= Beginning of Section =
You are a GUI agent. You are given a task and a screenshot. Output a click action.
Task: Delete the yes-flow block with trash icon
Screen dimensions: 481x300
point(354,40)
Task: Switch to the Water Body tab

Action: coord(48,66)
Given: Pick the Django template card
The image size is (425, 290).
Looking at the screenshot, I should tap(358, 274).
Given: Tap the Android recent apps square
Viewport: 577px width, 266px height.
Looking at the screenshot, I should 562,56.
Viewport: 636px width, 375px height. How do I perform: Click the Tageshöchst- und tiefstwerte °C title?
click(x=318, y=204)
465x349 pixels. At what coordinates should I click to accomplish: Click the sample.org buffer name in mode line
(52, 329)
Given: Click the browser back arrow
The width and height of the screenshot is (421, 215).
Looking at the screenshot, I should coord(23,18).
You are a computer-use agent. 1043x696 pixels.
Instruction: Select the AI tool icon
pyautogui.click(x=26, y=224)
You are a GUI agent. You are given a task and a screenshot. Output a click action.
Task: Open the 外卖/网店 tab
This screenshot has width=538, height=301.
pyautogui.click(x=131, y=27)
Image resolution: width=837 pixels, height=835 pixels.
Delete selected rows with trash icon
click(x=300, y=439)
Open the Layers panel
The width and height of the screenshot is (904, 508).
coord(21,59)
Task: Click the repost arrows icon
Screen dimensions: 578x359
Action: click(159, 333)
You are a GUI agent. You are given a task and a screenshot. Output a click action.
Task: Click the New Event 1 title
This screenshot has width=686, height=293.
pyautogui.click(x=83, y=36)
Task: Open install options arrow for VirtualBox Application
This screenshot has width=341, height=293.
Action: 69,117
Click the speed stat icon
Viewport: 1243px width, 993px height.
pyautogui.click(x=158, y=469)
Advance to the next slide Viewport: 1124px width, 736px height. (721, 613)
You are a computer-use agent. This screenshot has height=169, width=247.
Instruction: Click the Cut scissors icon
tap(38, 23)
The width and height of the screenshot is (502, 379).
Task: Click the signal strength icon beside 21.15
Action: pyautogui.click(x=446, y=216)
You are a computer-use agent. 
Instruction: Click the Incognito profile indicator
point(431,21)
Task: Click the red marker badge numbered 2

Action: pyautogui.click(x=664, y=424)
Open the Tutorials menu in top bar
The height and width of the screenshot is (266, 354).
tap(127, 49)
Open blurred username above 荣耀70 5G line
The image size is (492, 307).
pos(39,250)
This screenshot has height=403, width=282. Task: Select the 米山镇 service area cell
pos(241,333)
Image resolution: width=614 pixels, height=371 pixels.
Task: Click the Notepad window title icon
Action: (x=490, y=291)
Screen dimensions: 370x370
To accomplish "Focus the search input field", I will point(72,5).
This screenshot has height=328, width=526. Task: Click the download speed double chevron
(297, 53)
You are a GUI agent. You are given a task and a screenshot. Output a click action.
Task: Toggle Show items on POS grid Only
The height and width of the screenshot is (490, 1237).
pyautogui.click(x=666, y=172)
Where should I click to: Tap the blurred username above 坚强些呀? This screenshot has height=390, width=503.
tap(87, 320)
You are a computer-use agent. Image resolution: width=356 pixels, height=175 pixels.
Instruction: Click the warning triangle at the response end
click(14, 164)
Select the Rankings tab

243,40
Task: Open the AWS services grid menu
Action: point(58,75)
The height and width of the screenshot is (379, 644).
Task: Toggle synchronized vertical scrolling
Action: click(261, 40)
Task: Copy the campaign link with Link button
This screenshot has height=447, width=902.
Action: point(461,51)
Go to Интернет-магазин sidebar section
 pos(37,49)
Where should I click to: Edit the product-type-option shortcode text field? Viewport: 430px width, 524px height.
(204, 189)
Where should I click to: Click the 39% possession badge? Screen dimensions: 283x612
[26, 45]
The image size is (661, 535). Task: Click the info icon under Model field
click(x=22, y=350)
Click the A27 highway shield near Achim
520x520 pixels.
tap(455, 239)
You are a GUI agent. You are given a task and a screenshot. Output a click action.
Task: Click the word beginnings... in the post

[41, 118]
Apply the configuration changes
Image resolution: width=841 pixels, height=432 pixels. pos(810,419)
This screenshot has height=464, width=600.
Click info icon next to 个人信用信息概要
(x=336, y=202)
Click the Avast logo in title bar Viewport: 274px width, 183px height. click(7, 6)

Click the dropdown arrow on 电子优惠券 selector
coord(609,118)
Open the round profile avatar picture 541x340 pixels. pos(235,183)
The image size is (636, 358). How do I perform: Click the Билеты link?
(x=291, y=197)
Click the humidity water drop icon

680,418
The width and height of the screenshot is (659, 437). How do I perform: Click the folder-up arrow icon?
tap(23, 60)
= End of Section =
How to complete this task: Every line of the data is to be printed again exactly.

Exercise output:
You are a GUI agent. You are given a task and a screenshot. Output a click action.
Task: Delete the yes-flow block with trash icon
Screen dimensions: 481x300
point(354,40)
Task: Switch to the Water Body tab

Action: coord(48,66)
Given: Pick the Django template card
The image size is (425, 290).
Looking at the screenshot, I should tap(358, 274).
Given: Tap the Android recent apps square
Viewport: 577px width, 266px height.
Looking at the screenshot, I should 562,56.
Viewport: 636px width, 375px height. How do I perform: Click the Tageshöchst- und tiefstwerte °C title?
click(x=318, y=204)
465x349 pixels. At what coordinates should I click to accomplish: Click the sample.org buffer name in mode line
(52, 329)
Given: Click the browser back arrow
The width and height of the screenshot is (421, 215).
Looking at the screenshot, I should coord(23,18).
You are a computer-use agent. 1043x696 pixels.
Instruction: Select the AI tool icon
pyautogui.click(x=26, y=224)
You are a GUI agent. You are given a task and a screenshot. Output a click action.
Task: Open the 外卖/网店 tab
This screenshot has width=538, height=301.
pyautogui.click(x=131, y=27)
Image resolution: width=837 pixels, height=835 pixels.
Delete selected rows with trash icon
click(x=300, y=439)
Open the Layers panel
The width and height of the screenshot is (904, 508).
coord(21,59)
Task: Click the repost arrows icon
Screen dimensions: 578x359
Action: click(159, 333)
You are a GUI agent. You are given a task and a screenshot. Output a click action.
Task: Click the New Event 1 title
This screenshot has width=686, height=293.
pyautogui.click(x=83, y=36)
Task: Open install options arrow for VirtualBox Application
This screenshot has width=341, height=293.
Action: 69,117
Click the speed stat icon
Viewport: 1243px width, 993px height.
pyautogui.click(x=158, y=469)
Advance to the next slide Viewport: 1124px width, 736px height. (721, 613)
You are a computer-use agent. This screenshot has height=169, width=247.
Instruction: Click the Cut scissors icon
tap(38, 23)
The width and height of the screenshot is (502, 379).
Task: Click the signal strength icon beside 21.15
Action: pyautogui.click(x=446, y=216)
You are a computer-use agent. 
Instruction: Click the Incognito profile indicator
point(431,21)
Task: Click the red marker badge numbered 2

Action: pyautogui.click(x=664, y=424)
Open the Tutorials menu in top bar
The height and width of the screenshot is (266, 354).
tap(127, 49)
Open blurred username above 荣耀70 5G line
The image size is (492, 307).
pos(39,250)
This screenshot has height=403, width=282. Task: Select the 米山镇 service area cell
pos(241,333)
Image resolution: width=614 pixels, height=371 pixels.
Task: Click the Notepad window title icon
Action: (x=490, y=291)
Screen dimensions: 370x370
To accomplish "Focus the search input field", I will point(72,5).
This screenshot has height=328, width=526. Task: Click the download speed double chevron
(297, 53)
You are a GUI agent. You are given a task and a screenshot. Output a click action.
Task: Toggle Show items on POS grid Only
The height and width of the screenshot is (490, 1237).
pyautogui.click(x=666, y=172)
Where should I click to: Tap the blurred username above 坚强些呀? This screenshot has height=390, width=503.
tap(87, 320)
You are a computer-use agent. Image resolution: width=356 pixels, height=175 pixels.
Instruction: Click the warning triangle at the response end
click(14, 164)
Select the Rankings tab

243,40
Task: Open the AWS services grid menu
Action: point(58,75)
The height and width of the screenshot is (379, 644).
Task: Toggle synchronized vertical scrolling
Action: click(261, 40)
Task: Copy the campaign link with Link button
This screenshot has height=447, width=902.
Action: point(461,51)
Go to Интернет-магазин sidebar section
 pos(37,49)
Where should I click to: Edit the product-type-option shortcode text field? Viewport: 430px width, 524px height.
(204, 189)
Where should I click to: Click the 39% possession badge? Screen dimensions: 283x612
[26, 45]
The image size is (661, 535). Task: Click the info icon under Model field
click(x=22, y=350)
Click the A27 highway shield near Achim
520x520 pixels.
tap(455, 239)
You are a GUI agent. You are given a task and a screenshot. Output a click action.
Task: Click the word beginnings... in the post

[41, 118]
Apply the configuration changes
Image resolution: width=841 pixels, height=432 pixels. pos(810,419)
This screenshot has height=464, width=600.
Click info icon next to 个人信用信息概要
(x=336, y=202)
Click the Avast logo in title bar Viewport: 274px width, 183px height. click(7, 6)

Click the dropdown arrow on 电子优惠券 selector
coord(609,118)
Open the round profile avatar picture 541x340 pixels. pos(235,183)
The image size is (636, 358). How do I perform: Click the Билеты link?
(x=291, y=197)
Click the humidity water drop icon

680,418
The width and height of the screenshot is (659, 437). How do I perform: Click the folder-up arrow icon?
tap(23, 60)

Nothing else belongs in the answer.